Thanks for your perceptive queries.

Yes this aspect has not been analysed much. Its difficult to put a finger on it! But there are enough clues if you have followed the detailed questioning in the MAnagement Q&As.

What I have understood that the real differentiator is in the manufacturing process that BKT has refined over the years. Maintaining a low-volume, large variety 2000-3000+ SKUs product range requires a very different kind of factory, with different man ufacturing than in large volume commercial tyre manufacturing.

BKT has refined this over the years and has got better at it. Some of the biggies have exited this market altogether. Only Alliance can pose a serious challenge to the sustainability- they have the knowhow but they can only reach where BKT has in 5 years.
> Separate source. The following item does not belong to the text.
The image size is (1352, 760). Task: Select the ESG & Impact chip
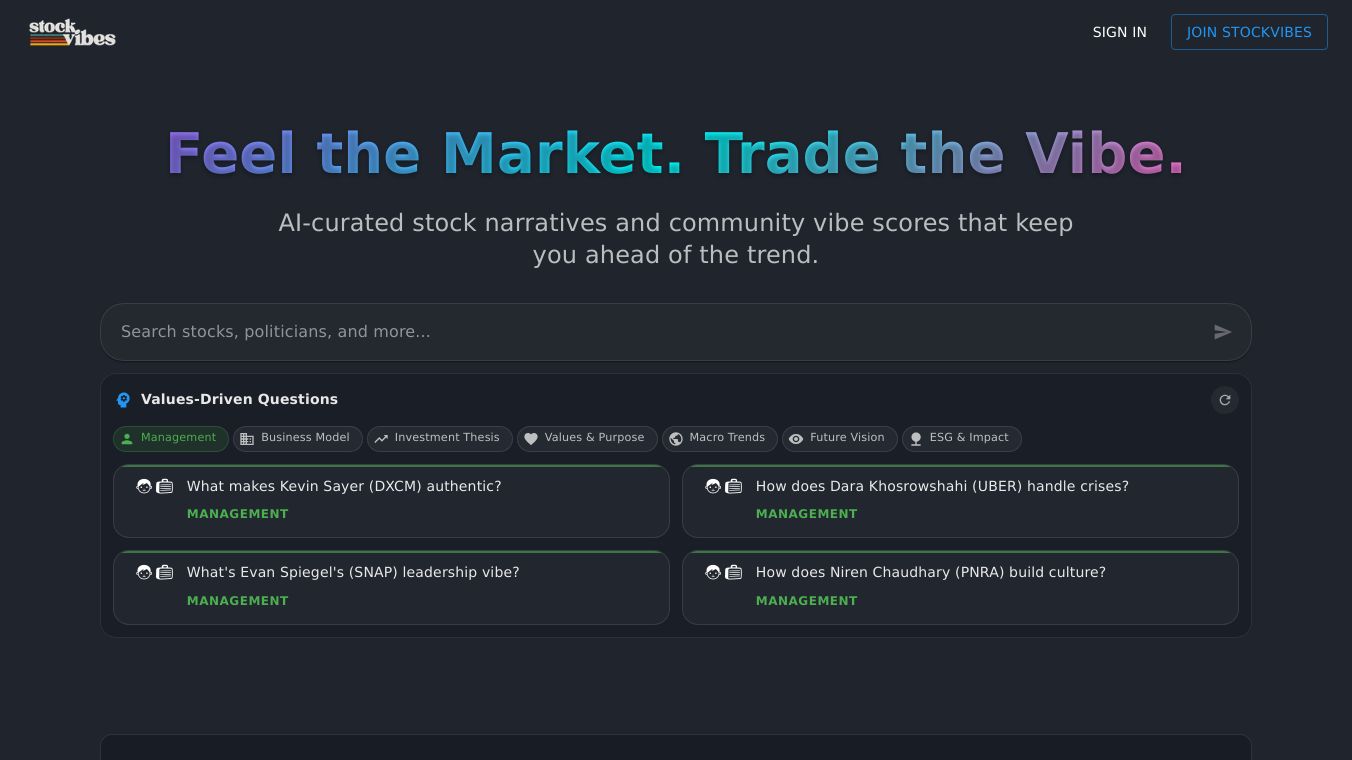click(962, 438)
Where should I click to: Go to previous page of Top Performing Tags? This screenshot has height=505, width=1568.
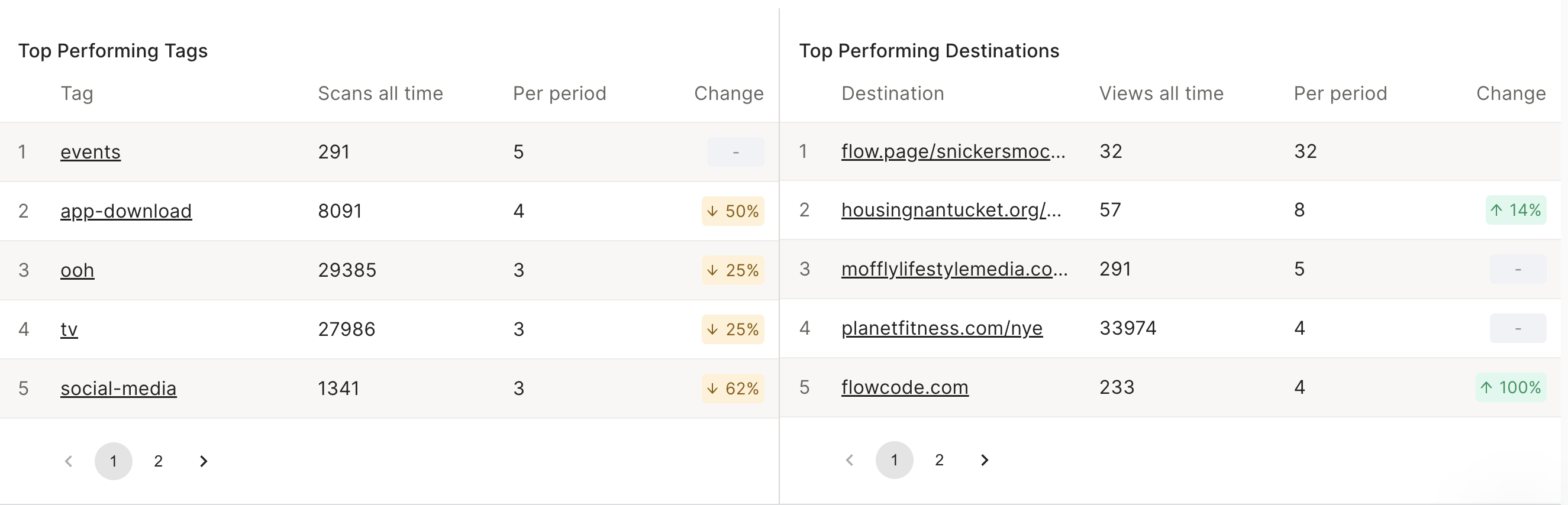pyautogui.click(x=69, y=462)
This is as BKT maintains a manufacturing challenge, there are no shortcuts, ramping up beyond 30000 MT a year is very very difficult. one has to go at iot in the sloiw steady way.
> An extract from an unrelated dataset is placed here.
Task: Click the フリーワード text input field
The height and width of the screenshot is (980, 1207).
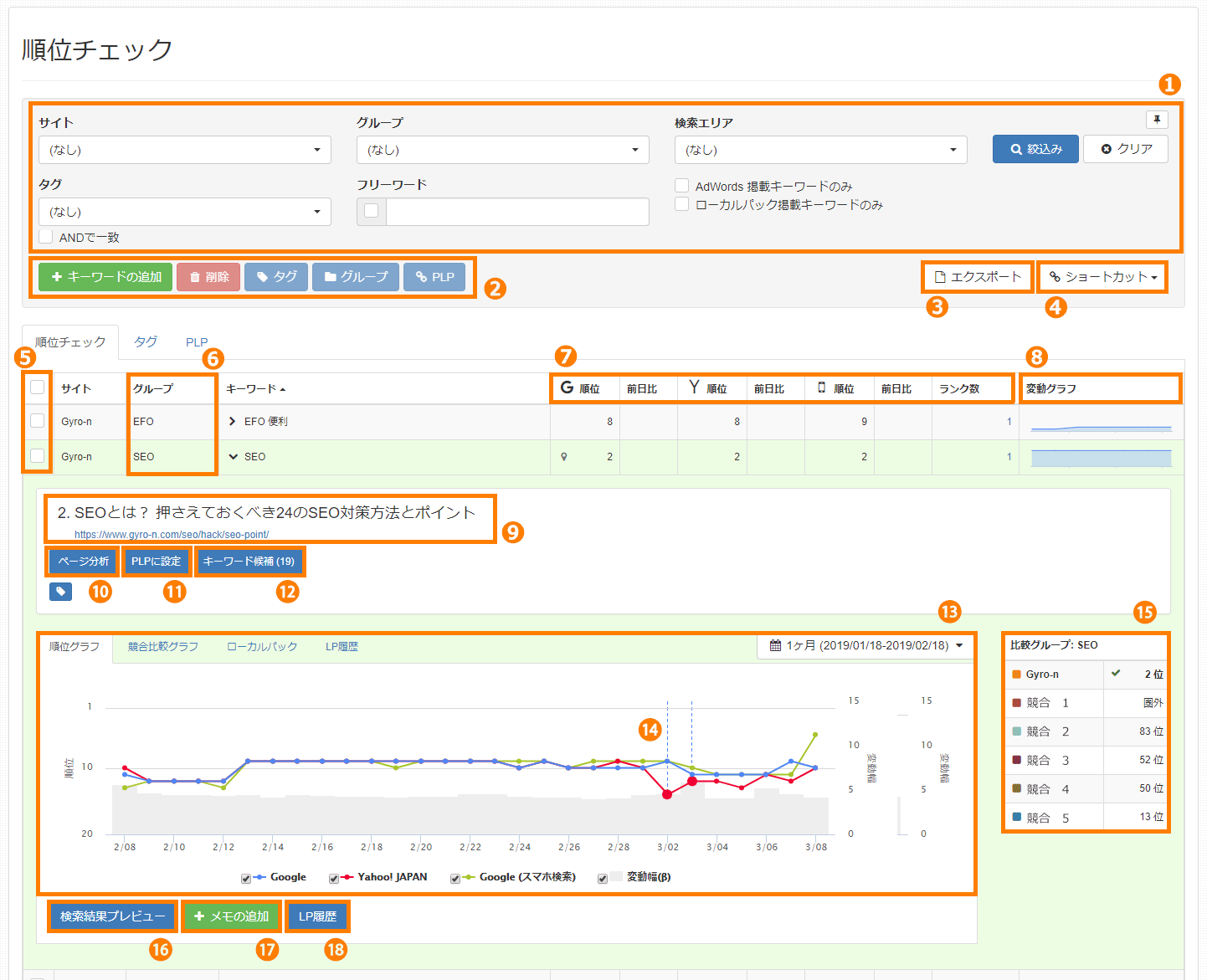Action: [x=516, y=212]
Besides the market is huge. at $13-14 Bn annually , growing at 4%-5%, BKT has only a 5% market share. It will easily go to a 10% market share in next 5 years, growing at the rate it is. There is no one coming close in terms of capacities - with the advantages that BKT has. So it will keep taking away market share from the biggies for the next 5 years - without really troubling any of the biggies either.
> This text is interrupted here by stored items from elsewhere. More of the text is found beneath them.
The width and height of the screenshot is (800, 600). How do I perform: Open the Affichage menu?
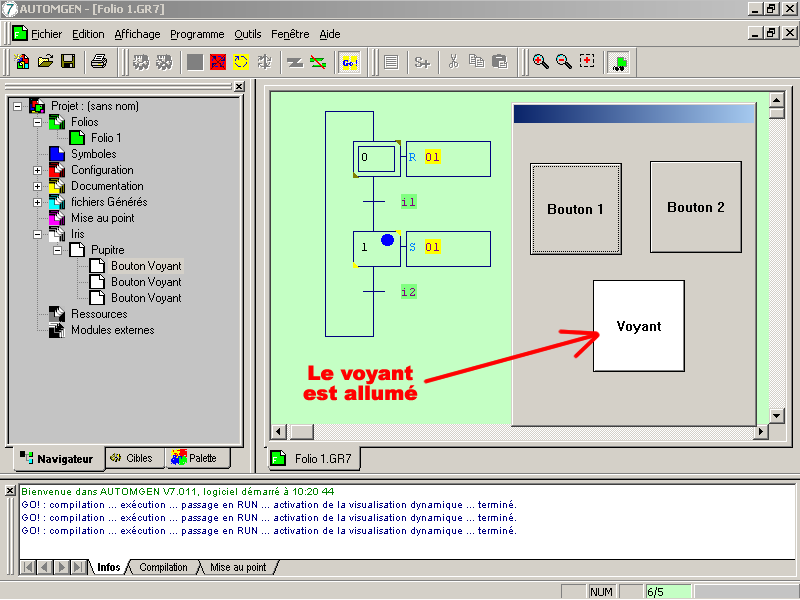137,34
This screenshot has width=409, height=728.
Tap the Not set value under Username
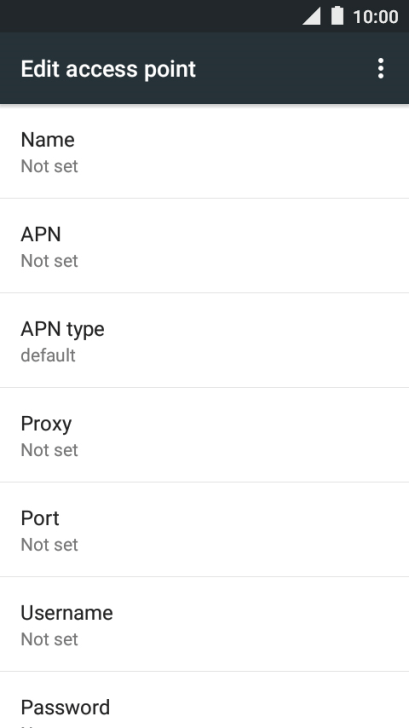pos(49,640)
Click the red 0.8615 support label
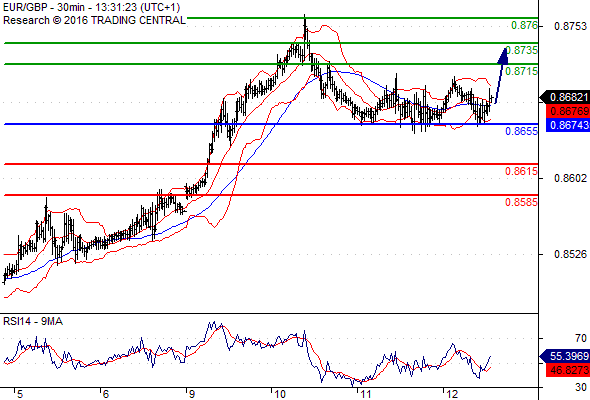Screen dimensions: 590x400 (522, 171)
Disc: I have significant holdings and my views are biased.


(Donald Francis) #120

Hi Guys,

Sorry for the delay. The much awaited BKT Management Q&A update.

As usual, we came away very impressed. It seems the Management is on top of most of the challenges and poised to harness the opportunities in front of it.

This looks like a good candidate even for fresh allocations, at current levels.

Please go through the Q&A carefully. Why is an investment into Balkrishna Industries NOT a no-brainer? The only RISK is a sudden demand-crash (given the continuous capacity build-up). We have tried to quiz this aspect extensively from the management, and I for one could not pick holes in the Management’s defense. They are very very confident of the 160000-165000 MTPA Sales guidance for the year. Q1 results have confirmed that confidence. Q2 will need watching.

My sense is, it will keep growing at 30% plus levels for the next 2-3 years. From current 5% market share, it may easily go to a 10% market share in next 5 years, my conservative projections indicate.

Like the natural skeptics to have a go. I can find no holes:).

1). The Euro region slowdown is a smoke-screen, it has not affected the replacement market, which is BKT’s business model.

2). The Agri segment constitutes 63% of BKT Sales - has always been evergreen, it is recession-proof. Farmers may not buy enough new equipment for sure, but they will continue to operate existing equipment - which if needs replacement tyres - they will buy.

But then I am an Optimist always, and am probably biased on this story. But I sure like to bet where the odds lie. **In this case the odds seem to be stacked very much in favour of BKT.**FY13 growth is very much protected??

Like to know why NOT? Strong Views Invited :slight_smile:. Let’s spar on this and dissect this one RISK threadbare.

-Donald

Disc: I have significant holdings. My views are biased.